Instruções do exercício ::
1. Resuma o texto em duas frases.
2. Devolva sem alterações o trecho do texto que começa nas palavras que contêm "Obviamente que houve" e termina em "nosso espírito comunitário.".

Texto fornecido ::
Ponto Antes da Ordem do Dia - Despedida de Rui Alves Vieira, 23 de Setembro de 2025
Hoje concluímos um ciclo de gestão autárquica composto por três círculos concêntricos e que, por isso, representam um conjunto que partilha o mesmo centro e não podem ser desligados uns dos outros
Primeiro, temos um círculo mais alargado 32 anos que começou com a gestão de António Rodrigues eleito pela primeira vez em 1993.
Um segundo círculo mais pequeno de 12 anos que teve início em 2013 com a primeira eleição de Pedro Ferreira e que está agora a terminar
Um terceiro círculo composto pelos últimos 4 anos da gestão de Pedro Ferreira.
Este ciclo autárquico de 32 anos geriu verbas superiores a mil milhões de euros e creio que é legítimo afirmar que nunca houve na história do municipalismo português, tanto dinheiro disponível para as autarquias como nos últimos 30 anos.
Torres Novas, como muitas outras autarquias por esse Portugal fora, geriu a cidade e o concelho ao ritmo dos fundos comunitários e, muitas vezes, não prestou atenção às pequenas coisas que são de facto, uma razão primordial para a construção da nossa comunidade torrejana.
Obviamente que houve coisas bem feitas e prioridades bem definidas. Mas houve outras tantas batalhas perdidas que, em última análise limitam a capacidade de motivação e mobilização do nosso espírito comunitário.

Dados brutos ::

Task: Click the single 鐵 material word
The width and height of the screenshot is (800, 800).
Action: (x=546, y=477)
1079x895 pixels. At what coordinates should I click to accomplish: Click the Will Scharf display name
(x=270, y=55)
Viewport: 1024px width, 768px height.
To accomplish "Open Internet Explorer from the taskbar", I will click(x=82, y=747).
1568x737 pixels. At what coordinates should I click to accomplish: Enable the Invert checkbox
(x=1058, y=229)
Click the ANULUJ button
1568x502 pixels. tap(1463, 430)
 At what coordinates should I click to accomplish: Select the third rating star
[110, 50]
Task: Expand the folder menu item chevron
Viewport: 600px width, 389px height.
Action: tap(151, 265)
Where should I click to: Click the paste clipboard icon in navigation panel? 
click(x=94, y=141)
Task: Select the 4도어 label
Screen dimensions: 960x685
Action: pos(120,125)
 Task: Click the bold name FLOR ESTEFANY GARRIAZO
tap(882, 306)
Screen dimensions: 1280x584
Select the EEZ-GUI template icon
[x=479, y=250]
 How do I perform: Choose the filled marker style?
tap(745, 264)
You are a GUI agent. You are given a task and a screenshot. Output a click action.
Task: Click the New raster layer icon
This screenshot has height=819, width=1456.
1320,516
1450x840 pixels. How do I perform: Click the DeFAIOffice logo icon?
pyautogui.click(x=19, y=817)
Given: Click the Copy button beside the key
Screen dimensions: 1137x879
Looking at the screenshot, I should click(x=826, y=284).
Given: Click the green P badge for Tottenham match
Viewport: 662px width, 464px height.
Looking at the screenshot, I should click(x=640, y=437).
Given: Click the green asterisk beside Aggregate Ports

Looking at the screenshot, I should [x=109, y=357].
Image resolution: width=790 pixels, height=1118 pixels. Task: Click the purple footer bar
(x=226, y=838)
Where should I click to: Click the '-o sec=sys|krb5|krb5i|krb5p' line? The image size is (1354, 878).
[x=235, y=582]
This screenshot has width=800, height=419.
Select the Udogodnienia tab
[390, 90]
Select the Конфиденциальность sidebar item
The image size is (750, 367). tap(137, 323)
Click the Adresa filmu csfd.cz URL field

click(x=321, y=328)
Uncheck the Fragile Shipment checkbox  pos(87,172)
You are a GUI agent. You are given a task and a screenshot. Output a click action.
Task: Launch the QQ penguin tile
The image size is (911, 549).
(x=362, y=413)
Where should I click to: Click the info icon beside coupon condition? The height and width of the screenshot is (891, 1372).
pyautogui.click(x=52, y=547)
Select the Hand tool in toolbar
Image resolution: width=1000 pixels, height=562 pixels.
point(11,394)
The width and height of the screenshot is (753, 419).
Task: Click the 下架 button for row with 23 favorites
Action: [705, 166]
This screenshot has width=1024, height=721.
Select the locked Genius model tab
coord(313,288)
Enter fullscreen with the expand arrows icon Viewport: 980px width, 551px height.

Soluções das tarefas ::
1. O texto assinala o fim de um ciclo de gestão autárquica de 32 anos, iniciado em 1993 com António Rodrigues e que inclui os 12 anos de Pedro Ferreira, no qual se geriram verbas superiores a mil milhões de euros. Afirma que Torres Novas geriu a cidade e o concelho ao ritmo dos fundos comunitários, muitas vezes sem atender às pequenas coisas, e que, a par de coisas bem feitas, houve batalhas perdidas que limitam o espírito comunitário.

2.
Obviamente que houve coisas bem feitas e prioridades bem definidas. Mas houve outras tantas batalhas perdidas que, em última análise limitam a capacidade de motivação e mobilização do nosso espírito comunitário.